Anacoluto: caffeine for the mind, pizza for the body, sushi for the soul.

"We're not, as some people maintain, obsessed with pop culture so much as we're obsessed with its possibilities for stratification and dateability." (Thurston Moore)

8.3.04



O Steven Wright - um INTP entre os INTP's - freqüentemente conta uma história supostamente verídica de como, por volta dos oito anos, teria ido se queixar a uma professora no final da aula.

"I don't get it", dizia ele. A professora, provavelmente uma dessas moças prestativas mas essencialmente clueless em relação às nervuras do real - não muito diferente de D. Ottalice - respondeu algo do tipo "O que, precisamente, você não entende?"

"What, exactly, don't you get?". Apontando para a rua, para as pessoas, o jovem Steven Wright responde:

"Just in general. I don't get it."



Este é um mundo realmente esquisito, mesmo para pessoas inerentemente melhor adaptadas a ele, como a Ralissa. Em recente ensaio no Tostando M., ela discorre de modo meio amorfo sobre tipos de amizade.

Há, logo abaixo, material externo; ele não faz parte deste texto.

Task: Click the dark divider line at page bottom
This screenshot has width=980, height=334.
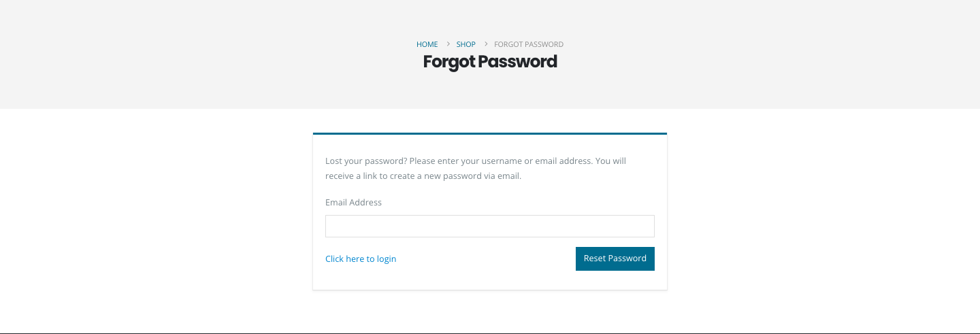Action: (x=489, y=333)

A verdade é que eu não entendi muita coisa, e acabei deixando um comentário que em linhas gerais eu conhecia dois tipos de pessoas - aquelas de que gosto, e aquelas que são como vegetação com pernas e bocas, uma espécie ambulante da Grande Planta do filme "Little Shop of Horrors".

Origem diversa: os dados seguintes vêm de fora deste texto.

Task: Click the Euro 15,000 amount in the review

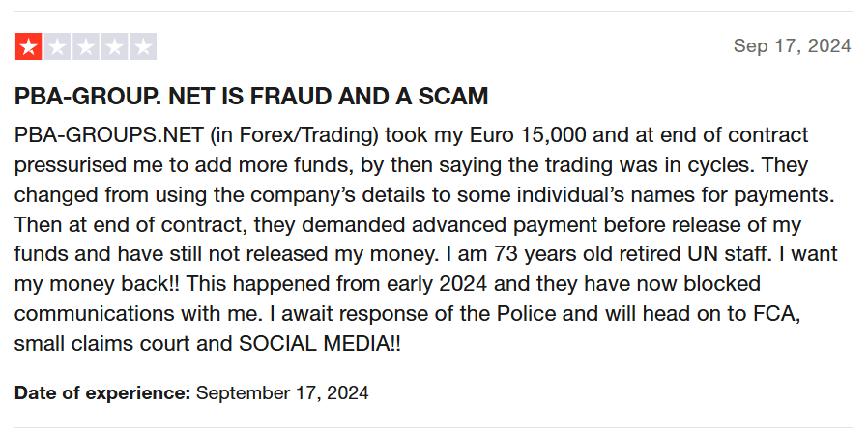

Eu sempre fui bastante positivo em relação a não trabalhar com categorias confusas, e usar de modo naïf as idéias dicotômicas de gostar e não gostar. E isso pode ser muito problemático, porque as relações que as pessoas estabelecem acontecem dentro de um espectro muito denso, e acaba que eu não consigo estabelecer uma diferença entre a Aninha Rebel, que me procura quando ela está deprimida, e a Ralissa, que me procura quando eu estou deprimido.

Pareceria que eu tenho muitos amigos. No total devem ser umas quinze pessoas, mas são pessoas tão ricas, e tão diferentes, que fica a sensação de que são muito mais.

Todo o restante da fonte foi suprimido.